In this mainstream view, credulity is contextual. If you readily believe the authorities and the standard explanation for an event or phenomenon, you are rational. (Unless you live in Russia, in which case you would be one of Putin’s Brainwashed Minions.) If you are more partial to alternative theories, you’re credulous and perhaps even mentally unbalanced. Obviously, I disagree: all conspiracy theories and alternative philosophies are NOT created equal. Many if not most of them are, in my view, total bunk. But we must also consider the number of theories that went from “crazy” to accepted, such as the Copernican view of the universe, continental drift (a.k.a. plate tectonics) and evolution.
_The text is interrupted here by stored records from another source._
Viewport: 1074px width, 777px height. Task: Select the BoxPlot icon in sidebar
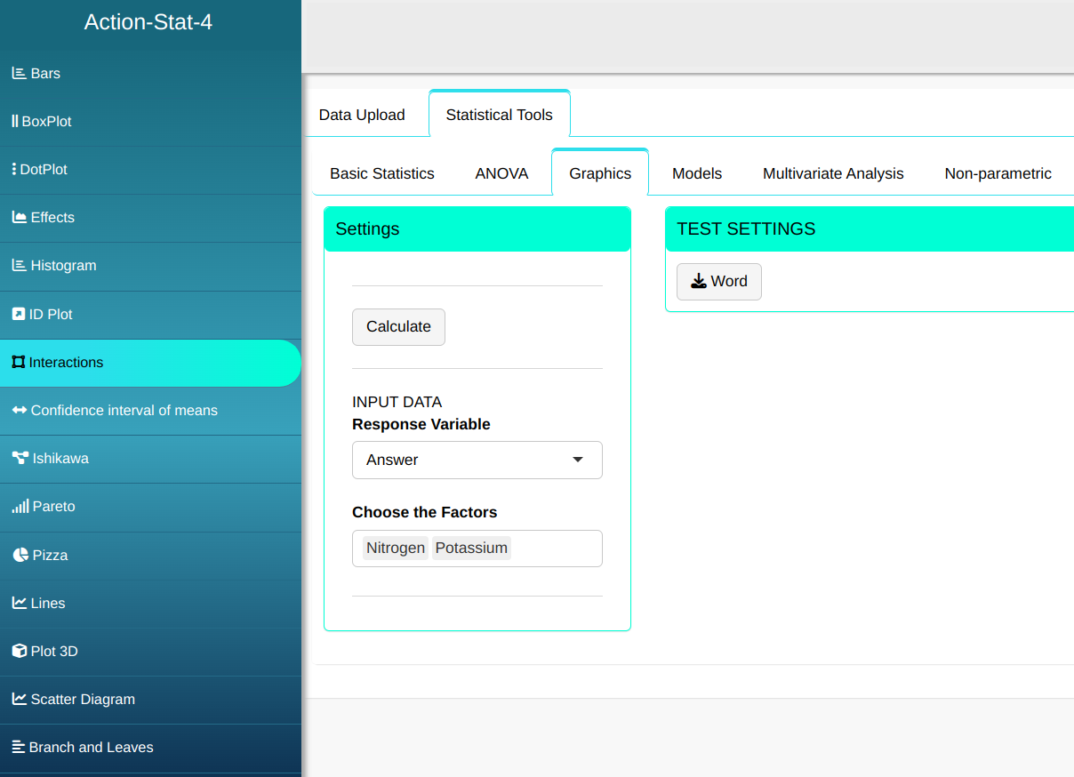pos(15,122)
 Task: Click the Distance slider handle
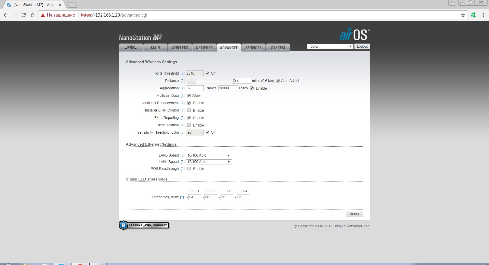192,81
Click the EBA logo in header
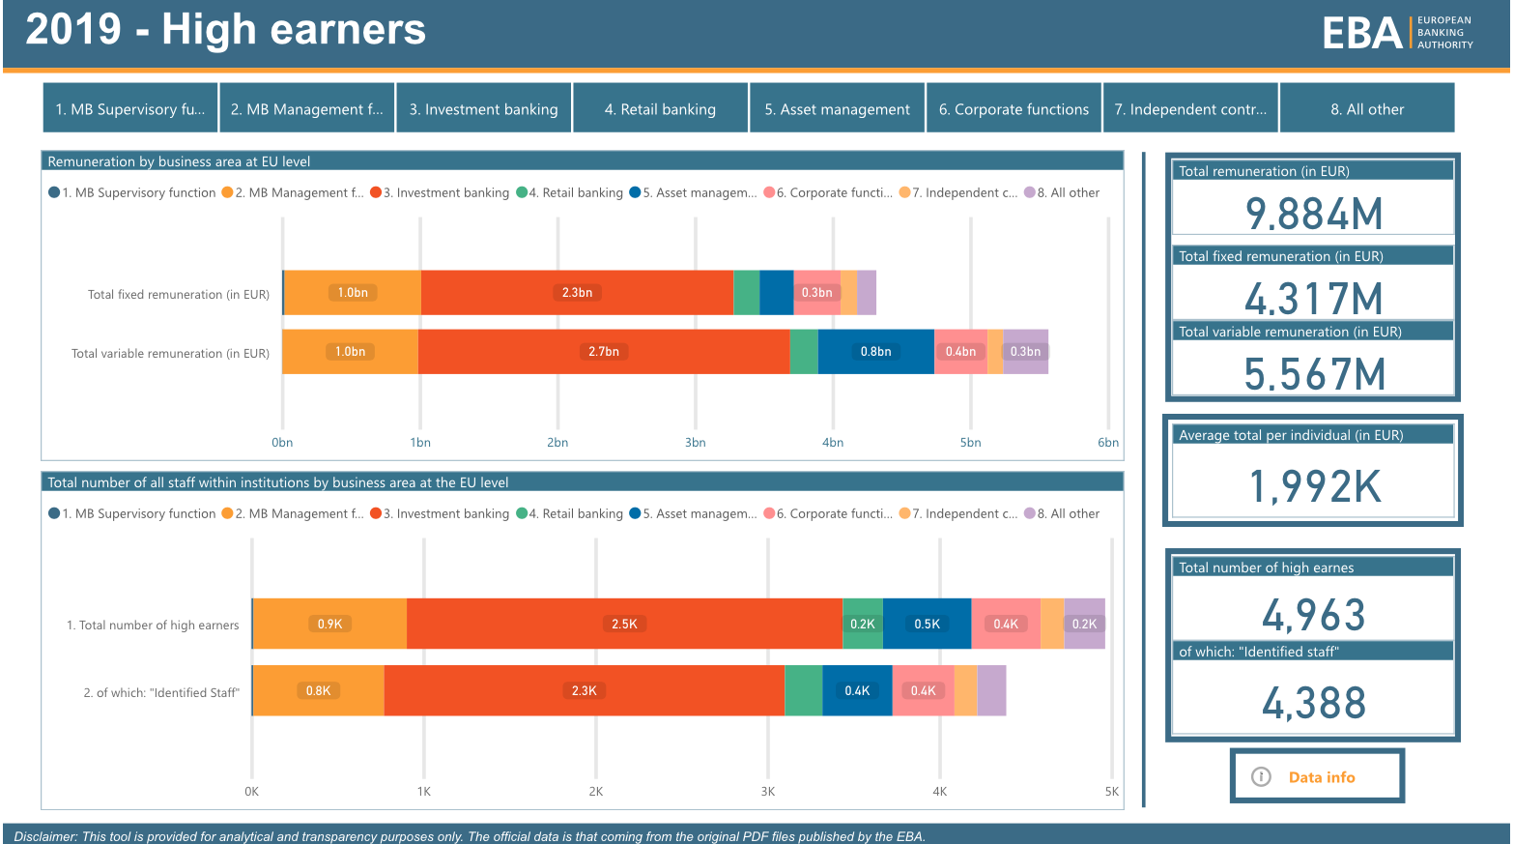Screen dimensions: 1514x844 [1397, 33]
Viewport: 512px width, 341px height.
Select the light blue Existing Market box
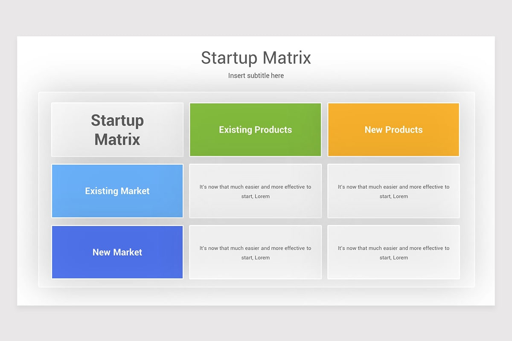[117, 191]
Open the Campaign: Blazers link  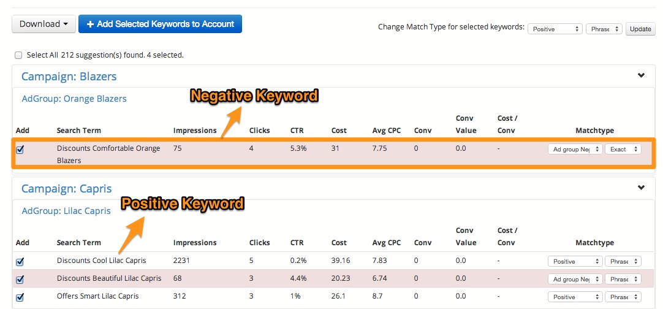69,77
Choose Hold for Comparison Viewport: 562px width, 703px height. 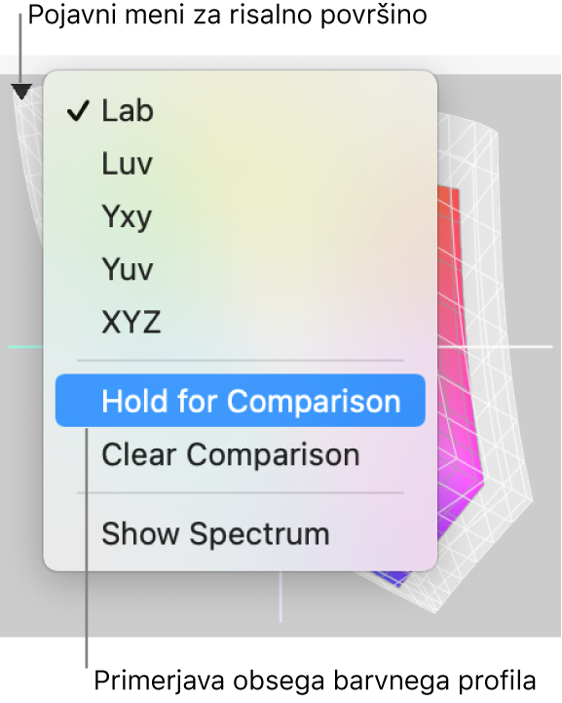[x=240, y=401]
As for the notion of guilt-by-association: Some may point to the popular documentary “Loose Change” and its collection of unsupported, unrelated and sometimes contradictory theories as “proof” that all truthers are cranks, and therefore conclude that the government’s story of 9/11 must be true, Yet alternative journalist James Corbett does a really impressive job of poking holes in the official story in his brief video, “9/11, A Conspiracy Theory.” Am I contradicting myself? Not at all.

It occurred to me years ago that a secretive government agency such as the CIA could easily influence the news, planting false and misleading stories, and thus manipulate public opinion. In fact, the Agency is widely acknowledged to have done so, not just in the Communist bloc and the “third world,” but in nations considered to be our allies. Does the fact that it’s illegal for the CIA to act inside the USA mean that it won’t? Of course not: “national security” will ensure that the Agency is rarely, if ever, exposed when it does so. And if some whistle-blower does expose them, they’ll be dismissed as — you guessed it — a paranoid conspiracy theorist!

The sarcastic title aside, the point of this post is not that I’m right and “they” are wrong, but that we should all be skeptical, no matter what the source of the information. Everyone has an agenda – even the people we see as “good guys.” As for the “bad guys.” assuming they do indeed have evil motives, they would have no problem inserting disinformation into our “trusted” sources, or infiltrating their agents into “good guy” organizations. In other words, question everything – including this article!